Author: Domingo Guzman
Date: October 24, 2022
The case study follows the six step data analysis process:
❓ Ask
💻 Prepare
🛠 Process
📊 Analyze
📋 Share
🧗♀️ Act
The Coalition to Stop Gun Violence (CSGV) is a non-profit gun control advocacy organization that is opposed to gun violence. The CSGV was founded in 1974, making it the nation’s oldest gun violence prevention organization. The CSGV believes that gun violence should be rare and abnormal. They pursue the goal of ending gun violence through policy development, advocacy, community engagement, and effective training. Through a combination of evidence-based policy development and aggressive lobbying, the CSGV is leading the way forward in fighting for a safer and stronger America.
BUSINESS TASK: Our analytics team has been asked to come up with strong, evidence-backed points that will assist the CSGV in gaining supporters.
Primary stakeholders: Joshua Horwitz, executive director.

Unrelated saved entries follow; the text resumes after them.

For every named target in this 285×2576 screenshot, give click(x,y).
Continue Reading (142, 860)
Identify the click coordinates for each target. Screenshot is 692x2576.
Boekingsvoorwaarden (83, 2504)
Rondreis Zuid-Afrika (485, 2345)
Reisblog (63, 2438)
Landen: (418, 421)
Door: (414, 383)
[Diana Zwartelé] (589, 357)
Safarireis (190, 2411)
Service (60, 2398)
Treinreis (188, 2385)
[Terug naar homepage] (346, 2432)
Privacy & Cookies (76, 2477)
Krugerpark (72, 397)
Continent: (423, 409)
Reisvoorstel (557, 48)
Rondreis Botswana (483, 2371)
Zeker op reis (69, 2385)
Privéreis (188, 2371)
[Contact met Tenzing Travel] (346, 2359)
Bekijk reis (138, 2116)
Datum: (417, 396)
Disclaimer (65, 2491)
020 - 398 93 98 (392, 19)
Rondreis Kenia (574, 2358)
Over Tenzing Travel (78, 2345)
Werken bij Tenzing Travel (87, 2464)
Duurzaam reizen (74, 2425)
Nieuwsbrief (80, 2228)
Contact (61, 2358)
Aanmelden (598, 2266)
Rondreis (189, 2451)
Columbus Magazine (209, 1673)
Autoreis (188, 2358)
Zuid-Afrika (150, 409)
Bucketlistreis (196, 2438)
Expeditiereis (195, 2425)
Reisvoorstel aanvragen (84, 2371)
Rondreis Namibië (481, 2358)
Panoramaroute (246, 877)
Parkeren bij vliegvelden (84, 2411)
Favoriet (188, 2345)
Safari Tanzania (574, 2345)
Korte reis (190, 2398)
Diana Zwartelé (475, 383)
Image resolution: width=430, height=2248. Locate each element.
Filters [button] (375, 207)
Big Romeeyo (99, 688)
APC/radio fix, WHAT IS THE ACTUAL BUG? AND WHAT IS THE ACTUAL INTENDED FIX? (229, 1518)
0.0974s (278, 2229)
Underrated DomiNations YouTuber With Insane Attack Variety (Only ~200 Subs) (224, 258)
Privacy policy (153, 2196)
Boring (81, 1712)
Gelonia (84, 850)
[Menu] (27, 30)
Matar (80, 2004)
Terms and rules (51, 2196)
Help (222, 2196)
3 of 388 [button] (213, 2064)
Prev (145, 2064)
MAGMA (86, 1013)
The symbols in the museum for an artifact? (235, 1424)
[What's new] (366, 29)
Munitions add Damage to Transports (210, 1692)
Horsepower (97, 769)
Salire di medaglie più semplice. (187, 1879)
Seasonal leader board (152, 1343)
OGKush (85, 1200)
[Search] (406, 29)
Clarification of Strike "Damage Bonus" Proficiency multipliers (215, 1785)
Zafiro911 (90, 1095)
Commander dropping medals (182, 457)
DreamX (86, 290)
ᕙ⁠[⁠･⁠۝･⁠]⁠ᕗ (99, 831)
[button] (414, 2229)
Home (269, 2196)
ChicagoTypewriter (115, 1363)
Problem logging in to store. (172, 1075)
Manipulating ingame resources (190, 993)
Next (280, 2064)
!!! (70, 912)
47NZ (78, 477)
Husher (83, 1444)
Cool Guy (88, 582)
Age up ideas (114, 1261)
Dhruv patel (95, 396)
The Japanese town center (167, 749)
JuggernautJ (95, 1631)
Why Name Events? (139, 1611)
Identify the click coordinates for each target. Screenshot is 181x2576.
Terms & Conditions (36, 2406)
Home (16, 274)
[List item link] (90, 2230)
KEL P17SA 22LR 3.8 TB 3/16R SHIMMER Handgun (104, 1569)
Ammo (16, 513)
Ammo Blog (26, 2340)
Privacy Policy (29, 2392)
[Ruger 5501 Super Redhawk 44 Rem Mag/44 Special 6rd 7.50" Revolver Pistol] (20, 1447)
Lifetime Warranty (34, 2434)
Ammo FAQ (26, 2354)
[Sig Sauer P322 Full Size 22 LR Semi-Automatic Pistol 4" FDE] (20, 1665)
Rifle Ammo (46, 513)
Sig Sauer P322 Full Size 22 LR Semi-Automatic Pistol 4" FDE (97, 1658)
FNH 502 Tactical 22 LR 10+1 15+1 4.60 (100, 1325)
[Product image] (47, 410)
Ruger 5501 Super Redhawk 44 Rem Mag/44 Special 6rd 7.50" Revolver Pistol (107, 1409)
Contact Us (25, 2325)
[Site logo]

Secondary stakeholders: Local communities
Data Sources: Gun Violence Incidents in the United States from Emmanuel F. Werr: https://www.kaggle.com/datasets/emmanuelfwerr/gun-violence-incidents-in-the-usa
US Police Shootings from 2015- Sep 2022 from Ram Jas: https://www.kaggle.com/datasets/ramjasmaurya/us-police-shootings-from-20152022
The datasets have 3 CSV files, 24 columns, and 500,000 rows. The data also follows a ROCCC approach:
- Reliability - MED: The Gun Violence Incidents in the Unites States data is complete and accurate. It comes from the Gun Violence Archive (GVA). The GVA website maintains a database of known shootings in the United States, coming from law enforcement, media and government sources from all 50 states. The US Police shootings data was scraped from Wikipedia.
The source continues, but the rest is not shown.